**Data supplied**
********************

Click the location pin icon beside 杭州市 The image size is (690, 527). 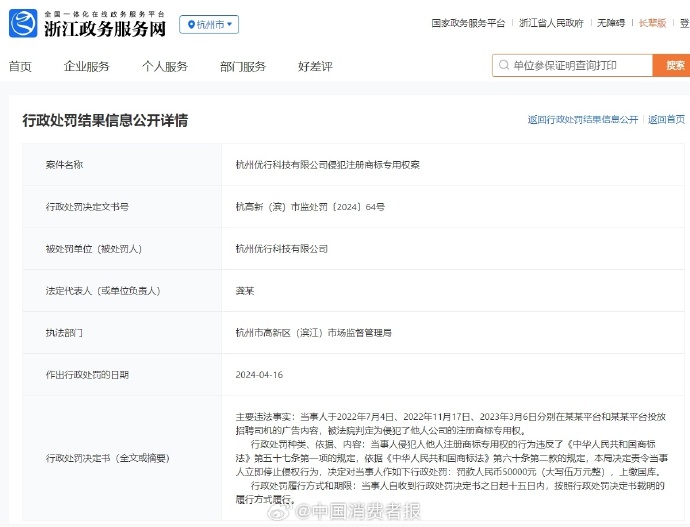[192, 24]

********************

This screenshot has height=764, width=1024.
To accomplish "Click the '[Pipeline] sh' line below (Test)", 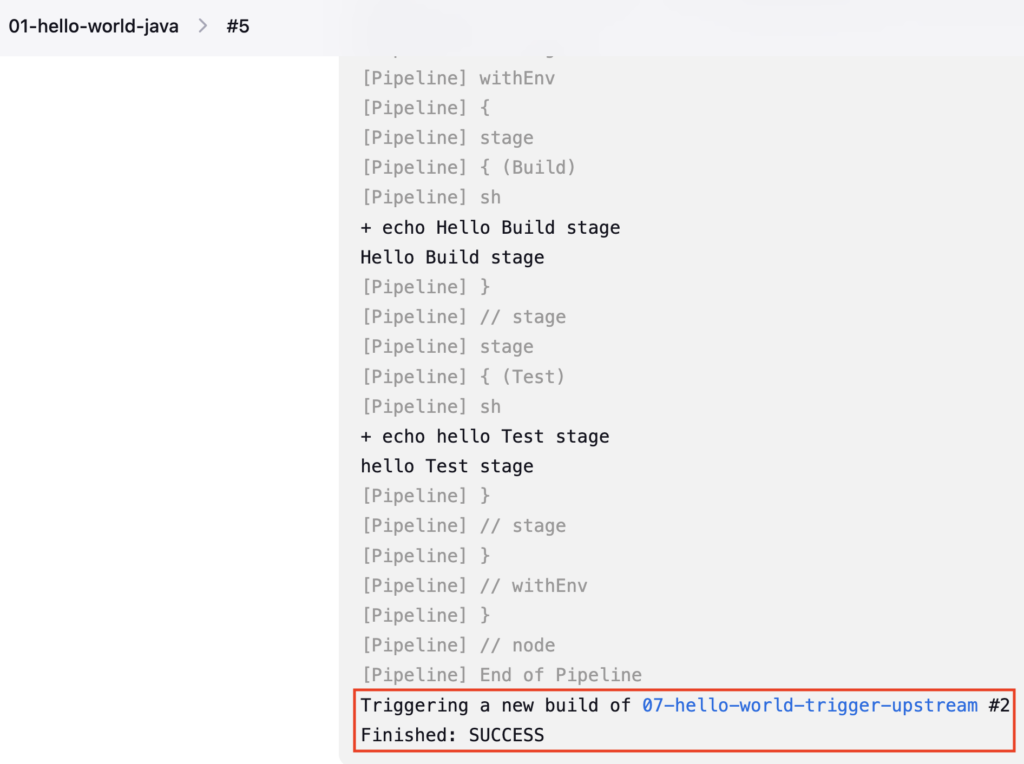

********************

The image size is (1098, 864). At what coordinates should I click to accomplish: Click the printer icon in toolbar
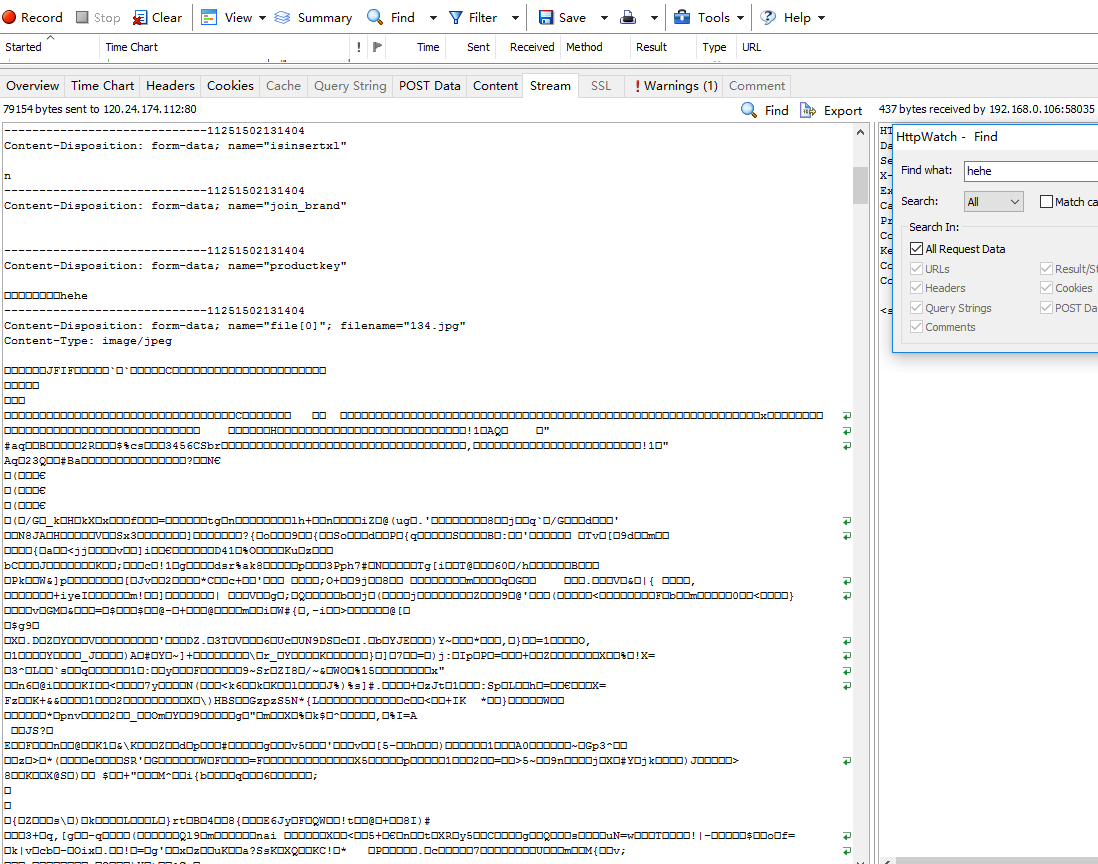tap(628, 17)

********************

Copy exactly the lines of the entries above from the one containing "This screenshot has height=764, width=1024." through the one containing "the '[Pipeline] sh'". Both end lines count; pictures do not.

This screenshot has height=764, width=1024.
To accomplish "Click the '[Pipeline] sh' line below (Test)", 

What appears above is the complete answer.